Interesting in the sangoma belief is that ancestors need to be shown respect through sacrifice and light, hence their skull and candles. Nkomanyamba is in her traditional beaded headdress as she happens to be graduating, and demonstrates bone divination by tossing various sorts of bones, shells and nuts onto sheepskin. Before throwing the bones she says, “I must summon the ancestors by kneeling, giving snuff, clapping and chanting a song. And then through the symbols produced by the arrangement of bones thrown I am able to translate the health of my patient”. Finishing her demonstration we thank the lovely ladies for their time and say our goodbyes.

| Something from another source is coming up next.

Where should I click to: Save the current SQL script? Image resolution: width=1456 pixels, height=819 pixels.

Makwelenta says we must call again when in Soweto.
But for now, Ilan has another mission…
A common trend in Soweto is that many of the locals carry umbrellas, and by this Ilan is fascinated. I question him regarding this, and without hesitation, he replies “I have seen many people with them and decided I would like to watch out for them, and then to photographically capture them in different scenarios.” With this goal in mind, we lurk about Soweto in pursuit of ‘locals with umbrellas.’ We come across interesting people – Sarah one of the locals sports a large purple umbrella, (alongside her friend and children) and in the midday heat is very slowly strolling up a steep hill, away from the famous Wandi’s Restaurant. She stops and poses for us, beaming a beautiful smile that wins me over. We chat to her for a while, and on leaving her I am zealous to head into the shanty part of town.

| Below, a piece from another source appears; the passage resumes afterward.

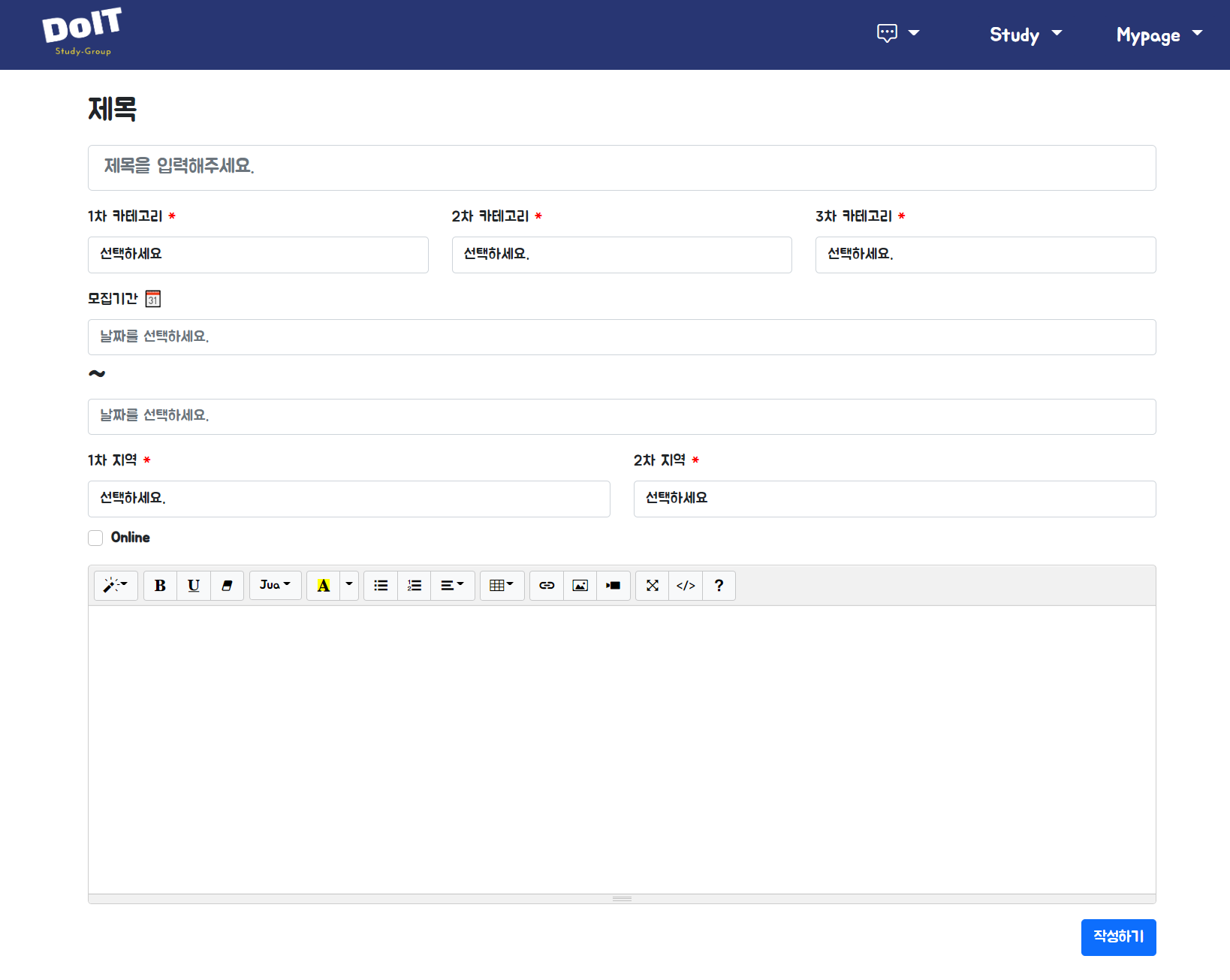This screenshot has width=1230, height=980.
Task: Apply an unordered list in the editor
Action: (x=380, y=586)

But first, Ilan spots a lady heading into giant green reeds at the bottom of the road. He hollows loud to stop her, and dashes from the car to photograph her. Shyly, she poses for him! Finally, we break away and make it into the shantytown, but don’t need to drive too far.

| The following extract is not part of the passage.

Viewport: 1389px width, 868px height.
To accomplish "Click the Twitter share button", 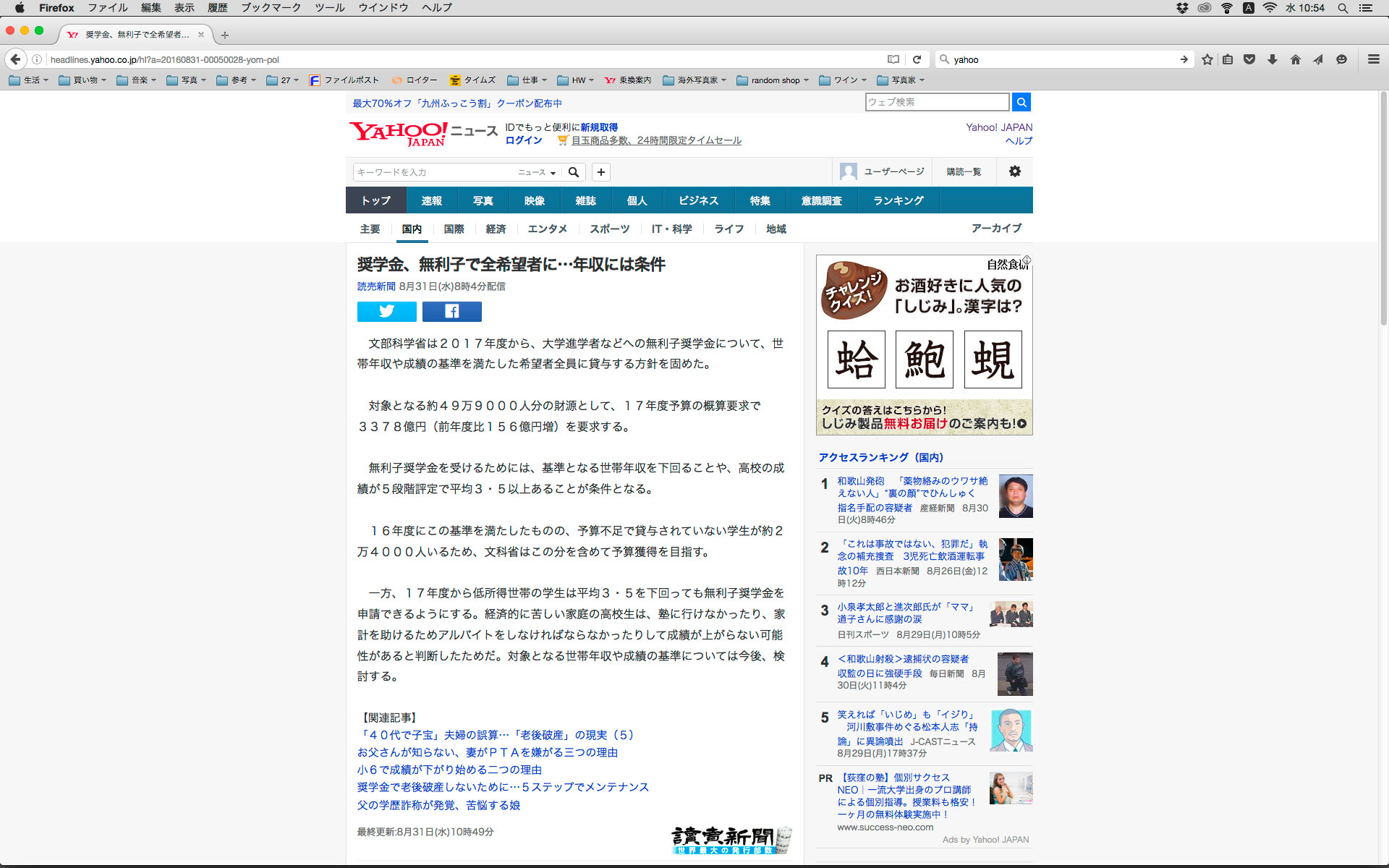I will tap(386, 311).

First, we find a corrugated tin shack, and although it seems to have the luxury of a security gate there is not much else to it. Outside the shack sits a lady on two spindly foam mattresses, the other standing next to her. A baby sits on the hard concrete floor playing with an old laced shoe. They welcome Ilan with friendly smiles and umbrellas to snap away at…They talk to Ilan, seemingly astonished by his interest in them.
I can feel Ilan’s admiration for all people, cultures and colours. One thing is for certain, I am sure all his trips to Soweto are different but exciting, and accommodating to his guests. Ilan says, “I want visitors to understand the Soweto people, who are proud of their township, and that it’s a great place to visit with the hospitality & culture of the African people.” As I process today I realise I have been enthralled through a visual trip into the past, as well as present-day Soweto, and have been honoured to see things through the eyes of the locals.